What this task involves> Look through the records below for the line with "Υπηρεσίες (43, 2460)". Return that line and each one after it up to and including the line with "You are a GUI", exactly.

[Data extracted from a collection]
------------------------------------------------------------
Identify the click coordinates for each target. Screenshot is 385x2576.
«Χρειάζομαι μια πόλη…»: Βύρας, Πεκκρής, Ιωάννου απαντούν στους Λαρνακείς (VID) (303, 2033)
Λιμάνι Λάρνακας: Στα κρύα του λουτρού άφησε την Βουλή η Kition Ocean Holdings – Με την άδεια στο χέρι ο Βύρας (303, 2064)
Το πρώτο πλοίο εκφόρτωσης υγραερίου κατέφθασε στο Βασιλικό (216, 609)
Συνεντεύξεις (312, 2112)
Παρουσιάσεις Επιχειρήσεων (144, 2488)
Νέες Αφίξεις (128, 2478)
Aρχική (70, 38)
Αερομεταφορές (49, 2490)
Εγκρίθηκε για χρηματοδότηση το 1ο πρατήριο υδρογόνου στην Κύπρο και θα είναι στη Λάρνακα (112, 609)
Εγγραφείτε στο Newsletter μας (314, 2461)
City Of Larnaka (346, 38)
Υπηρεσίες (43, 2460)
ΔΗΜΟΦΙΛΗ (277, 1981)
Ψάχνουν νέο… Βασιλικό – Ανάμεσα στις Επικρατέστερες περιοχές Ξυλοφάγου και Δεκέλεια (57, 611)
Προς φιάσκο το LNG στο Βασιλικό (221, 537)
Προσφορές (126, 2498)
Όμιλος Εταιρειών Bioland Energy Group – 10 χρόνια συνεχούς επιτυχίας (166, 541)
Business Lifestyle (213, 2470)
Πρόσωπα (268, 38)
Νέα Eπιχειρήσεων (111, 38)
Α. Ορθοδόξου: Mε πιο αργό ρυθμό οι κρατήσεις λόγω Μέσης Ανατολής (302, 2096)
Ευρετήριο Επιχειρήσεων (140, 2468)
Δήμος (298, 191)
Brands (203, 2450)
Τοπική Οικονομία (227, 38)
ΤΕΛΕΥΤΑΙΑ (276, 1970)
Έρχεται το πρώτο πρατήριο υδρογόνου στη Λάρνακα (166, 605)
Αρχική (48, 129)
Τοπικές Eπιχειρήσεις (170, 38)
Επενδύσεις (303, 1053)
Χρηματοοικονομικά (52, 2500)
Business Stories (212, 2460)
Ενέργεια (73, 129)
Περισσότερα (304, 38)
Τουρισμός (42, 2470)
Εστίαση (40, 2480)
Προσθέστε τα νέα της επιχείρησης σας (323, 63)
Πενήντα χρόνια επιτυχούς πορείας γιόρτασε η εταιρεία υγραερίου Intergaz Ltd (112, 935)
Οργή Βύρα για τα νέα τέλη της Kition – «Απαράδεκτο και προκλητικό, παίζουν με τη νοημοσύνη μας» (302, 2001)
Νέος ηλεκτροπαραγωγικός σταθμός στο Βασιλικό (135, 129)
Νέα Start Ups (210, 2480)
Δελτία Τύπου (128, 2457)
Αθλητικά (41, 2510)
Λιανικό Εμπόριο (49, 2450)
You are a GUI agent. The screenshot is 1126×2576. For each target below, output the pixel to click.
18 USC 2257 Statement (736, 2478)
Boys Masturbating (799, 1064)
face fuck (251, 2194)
------------------------------------------------------------
Response for this exercise>
Υπηρεσίες (43, 2460)
ΔΗΜΟΦΙΛΗ (277, 1981)
Ψάχνουν νέο… Βασιλικό – Ανάμεσα στις Επικρατέστερες περιοχές Ξυλοφάγου και Δεκέλεια (57, 611)
Προς φιάσκο το LNG στο Βασιλικό (221, 537)
Προσφορές (126, 2498)
Όμιλος Εταιρειών Bioland Energy Group – 10 χρόνια συνεχούς επιτυχίας (166, 541)
Business Lifestyle (213, 2470)
Πρόσωπα (268, 38)
Νέα Eπιχειρήσεων (111, 38)
Α. Ορθοδόξου: Mε πιο αργό ρυθμό οι κρατήσεις λόγω Μέσης Ανατολής (302, 2096)
Ευρετήριο Επιχειρήσεων (140, 2468)
Δήμος (298, 191)
Brands (203, 2450)
Τοπική Οικονομία (227, 38)
ΤΕΛΕΥΤΑΙΑ (276, 1970)
Έρχεται το πρώτο πρατήριο υδρογόνου στη Λάρνακα (166, 605)
Αρχική (48, 129)
Τοπικές Eπιχειρήσεις (170, 38)
Επενδύσεις (303, 1053)
Χρηματοοικονομικά (52, 2500)
Business Stories (212, 2460)
Ενέργεια (73, 129)
Περισσότερα (304, 38)
Τουρισμός (42, 2470)
Εστίαση (40, 2480)
Προσθέστε τα νέα της επιχείρησης σας (323, 63)
Πενήντα χρόνια επιτυχούς πορείας γιόρτασε η εταιρεία υγραερίου Intergaz Ltd (112, 935)
Οργή Βύρα για τα νέα τέλη της Kition – «Απαράδεκτο και προκλητικό, παίζουν με τη νοημοσύνη μας» (302, 2001)
Νέος ηλεκτροπαραγωγικός σταθμός στο Βασιλικό (135, 129)
Νέα Start Ups (210, 2480)
Δελτία Τύπου (128, 2457)
Αθλητικά (41, 2510)
Λιανικό Εμπόριο (49, 2450)
You are a GUI agent. The screenshot is 1126×2576. For each target below, output the pixel to click.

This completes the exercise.